First, maybe I'll just clarify your first comment, which is about the melting together or the melding of the councils.
What we're trying to do is drive integration but still draw on the expertise of those domain-specific councils, which have the natural science and engineering expertise or the health expertise. Sometimes you need to bring those together to address an issue like the pandemic, for example, where you need to bring disciplines together. That's going to be the role of the capstone. It will have an overall kind of governance responsibility for the organization as a whole. That's not to minimize the importance of the domain-specific research areas that feed into that.
With respect to the international positioning, I think one thing that the Bouchard report highlighted and was also true in the consultations that came forward is that Canada does really well in terms of researcher-initiated international collaboration, but it's not necessarily thought of from the standpoint of the strategic interests of the country as a whole. That's natural for a researcher. A researcher is going to find the best people to work with anywhere in the world to advance knowledge, so long as it adheres to some important principles around, in our case, research security or the research integrity elements.

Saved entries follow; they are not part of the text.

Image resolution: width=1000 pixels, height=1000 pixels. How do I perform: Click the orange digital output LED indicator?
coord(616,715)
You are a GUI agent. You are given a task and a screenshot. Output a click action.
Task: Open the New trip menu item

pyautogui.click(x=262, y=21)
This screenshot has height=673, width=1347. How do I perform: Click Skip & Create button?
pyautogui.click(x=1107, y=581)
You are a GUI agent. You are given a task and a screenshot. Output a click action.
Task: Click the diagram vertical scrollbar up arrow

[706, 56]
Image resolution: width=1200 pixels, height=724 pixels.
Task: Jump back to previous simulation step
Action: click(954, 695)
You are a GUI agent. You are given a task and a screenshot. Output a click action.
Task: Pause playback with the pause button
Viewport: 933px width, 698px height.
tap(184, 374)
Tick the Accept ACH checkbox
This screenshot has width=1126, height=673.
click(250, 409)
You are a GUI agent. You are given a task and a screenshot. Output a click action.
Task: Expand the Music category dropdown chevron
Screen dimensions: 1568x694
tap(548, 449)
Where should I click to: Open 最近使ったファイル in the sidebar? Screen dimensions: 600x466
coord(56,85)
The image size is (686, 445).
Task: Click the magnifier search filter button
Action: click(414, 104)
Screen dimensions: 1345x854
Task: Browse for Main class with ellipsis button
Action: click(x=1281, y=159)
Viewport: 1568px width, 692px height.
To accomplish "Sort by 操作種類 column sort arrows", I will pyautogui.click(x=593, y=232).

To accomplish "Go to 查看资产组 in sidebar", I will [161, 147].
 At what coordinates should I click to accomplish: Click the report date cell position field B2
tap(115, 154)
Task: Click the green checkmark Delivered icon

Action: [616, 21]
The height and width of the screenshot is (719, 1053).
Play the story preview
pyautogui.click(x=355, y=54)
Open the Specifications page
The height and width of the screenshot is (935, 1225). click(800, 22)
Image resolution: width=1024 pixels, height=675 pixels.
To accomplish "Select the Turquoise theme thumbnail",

However, individual researchers alone are not going to necessarily be able to say, collectively, that they have certain capabilities to bring to the table and that they want to work with their trusted partners to advance collaboration and research that can lead to economic benefits, greater security benefits or societal benefits for the country.
There could be big challenges internationally that we want to work on together. That's a bit of the role of the capstone as well. It's to bring that kind of coherent, coordinated voice to those international collaborations that may be there but are a bit more diffuse in the way that the system is now.